3Dans son ardeur réformatrice, le président de la République ne pouvait pas passer à côté de ce chantier. La volonté qu’il affiche de « construire l’Etat-providence du XXIe siècle » est guidée par trois principes auxquels il est difficile de ne pas souscrire : « La prévention, qui attaque les inégalités avant qu’il ne soit trop tard (…), l’universalité, qui donne les mêmes droits à chacun (…), la dignité par l’aide, l’accompagnement, la présence, le travail comme clef de l’émancipation pour toutes celles et tous ceux qui peuvent y avoir accès, car c’est ce qui permet à chacun de véritablement construire sa vie. [2] »
4Ces principes peu contestables sont censés inspirer les réformes actuellement sur le métier – refonte du système de retraite, réforme de l’assurance chômage, projet d’un revenu universel d’activité... –, qui suscitent pourtant bien des grincements de dents. D’abord, parce que la politique sociale du gouvernement s’inscrit dans une logique de réduction des dépenses publiques : il faut réformer, mais à coût moindre. D’où le risque que l’exigence d’universalité et d’équité débouche sur un alignement par le bas des prestations. Ensuite, au motif que l’impôt occupe une part croissante dans le financement de la Sécu au détriment des cotisations, la logique présidentielle disqualifie la démocratie sociale et marginalise les partenaires sociaux. Enfin, l’appel répété à la « responsabilité » est ambigu. S’agit-il de celle des pouvoirs publics, censés ne laisser personne au bord de la route, ou de celle des individus, sommés d’accepter n’importe quel emploi ? Le curseur risque fort de pencher moins du côté du modèle scandinave, tant vanté par le candidat Macron, que du côté du workfare britannique, qui paraît parfois sa référence inavouée.
5Ces débats soulèvent au moins trois questions de fond. La première : l’Etat social peut-il tenir ses promesses sans modifier les structures mêmes de l’économie, sans remettre en cause la contrainte budgétaire, voire l’ouverture commerciale et financière, qui entraînent l’austérité salariale et la course au moins-disant fiscal [3]? La deuxième : l’Etat est-il omnipotent ? Une démocratie sociale peut-elle se passer des partenaires sociaux et des autres parties prenantes ? Rappelons que le fameux modèle suédois repose sur des syndicats puissants, mais aussi sur une décentralisation très poussée des politiques sociales, qui laisse aux collectivités locales une large autonomie de gestion dans ce domaine. Enfin, l’Etat-providence doit-il viser la mise au travail de tous, et dans quelles conditions ? Le travail est-il toujours l’horizon d’émancipation indépassable dans une société incapable d’offrir un emploi décent à chacun ?

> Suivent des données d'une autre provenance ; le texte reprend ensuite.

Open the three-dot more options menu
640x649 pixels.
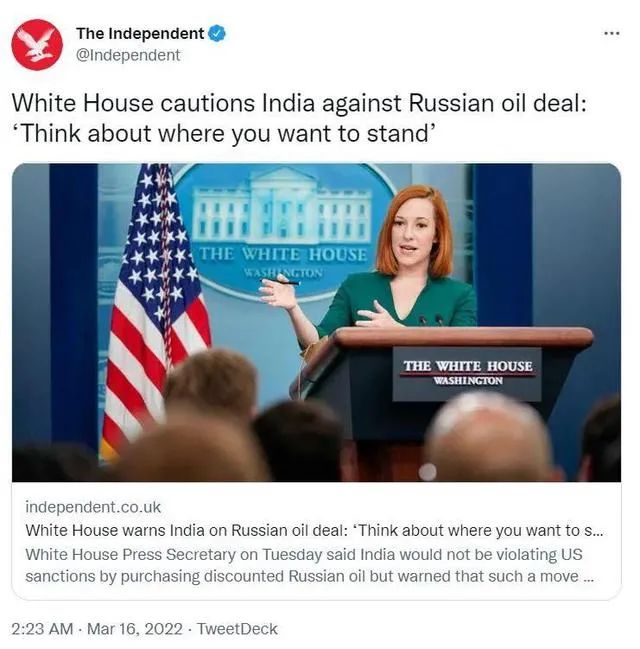611,33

6Ce numéro donne la parole à des auteurs dont chacun est porteur d’une vision forte de l’avenir de l’Etat social. Tous s’accordent sur un constat : la prospérité de nos sociétés ne fait pas reculer le besoin de protection, au contraire. Mais quelle priorité choisir ? Bruno Palier insiste sur les nouveaux risques liés à la montée de la précarité et de la pauvreté laborieuse, à l’effritement de la famille, et défend une stratégie d’investissement social, centré sur les enfants, les jeunes et les femmes. Pour Eloi Laurent, les risques liés à la dégradation de l’environnement constituent la nouvelle frontière de l’Etat-providence, qui doit se muer en Etat social-écologique. Nicolas Colin, dont Marc Mousli recense le dernier ouvrage, voit dans la transition numérique un facteur prépondérant, en raison de la polarisation sociale qu’elle accentue… mais aussi des solutions qu’elle peut permettre de mettre en œuvre.

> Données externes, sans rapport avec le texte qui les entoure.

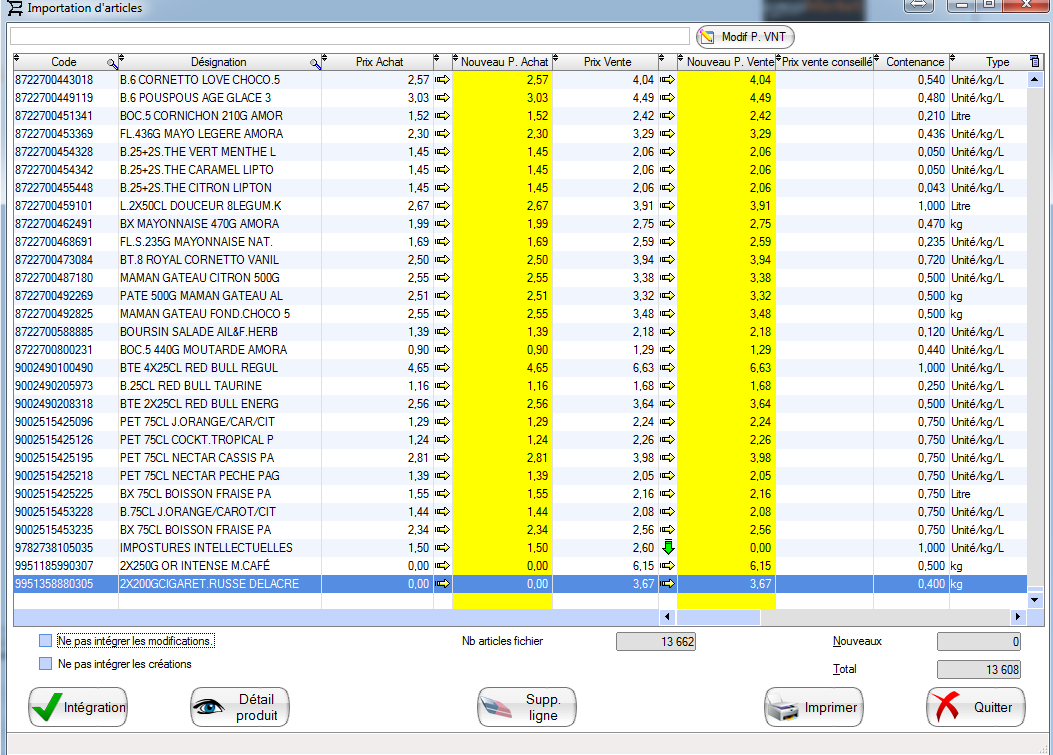Click the vertical scrollbar down arrow
The image size is (1053, 755).
click(1036, 599)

7Assailli de nouveaux risques et de nouveaux besoins, l’Etat est-il assez providentiel pour pourvoir à tout ? A cette question, deux contributions apportent une réponse négative, quoique très différente. Pour Philippe Van Parijs, l’Etat doit cesser de s’immiscer dans les choix individuels. Une allocation universelle, versée à tous sans condition, aurait, selon lui, une vertu émancipatrice, en permettant aux individus d’échapper à la fois à la pression économique et à la bureaucratie tatillonne. Une tout autre vision sous-tend l’expérience Territoires zéro chômeur de longue durée décrite par Didier Goubert. Pour lui, le travail demeure la clef de la dignité des personnes. Mais l’insertion des chômeurs de longue durée passe, non par des dispositifs nationaux, mais par les solidarités locales et la responsabilisation de tous les acteurs des territoires.

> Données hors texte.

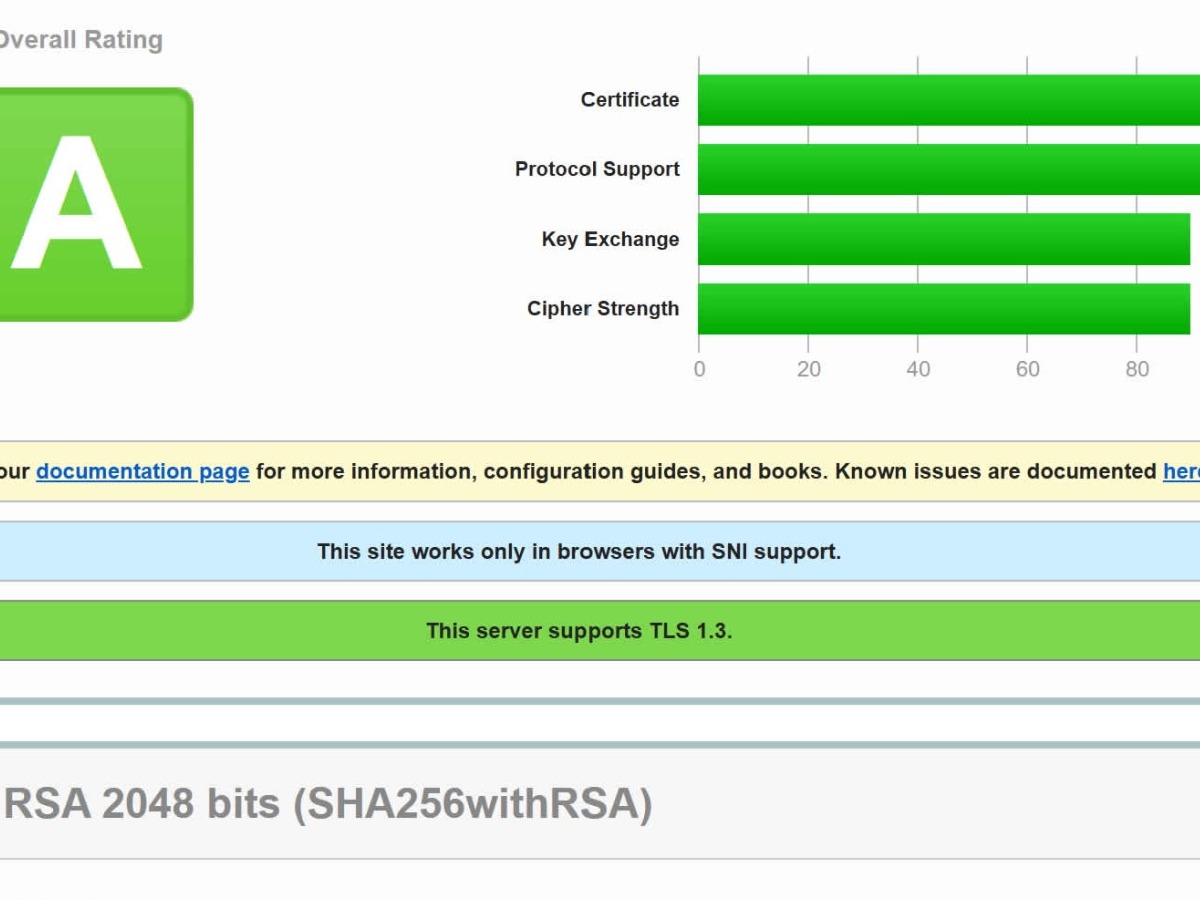
Task: Click the Overall Rating heading
Action: (80, 40)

8Enfin, les principes de justice eux-mêmes prêtent à discussion. Les contributions de Rima Hawi et de Muriel Gilardone [4] proposent un détour par la philosophie politique. Alors que Rawls tente de fonder ses principes de justice sur un accord librement consenti, Sen montre les tensions irréconciliables qui existent entre des conceptions également défendables.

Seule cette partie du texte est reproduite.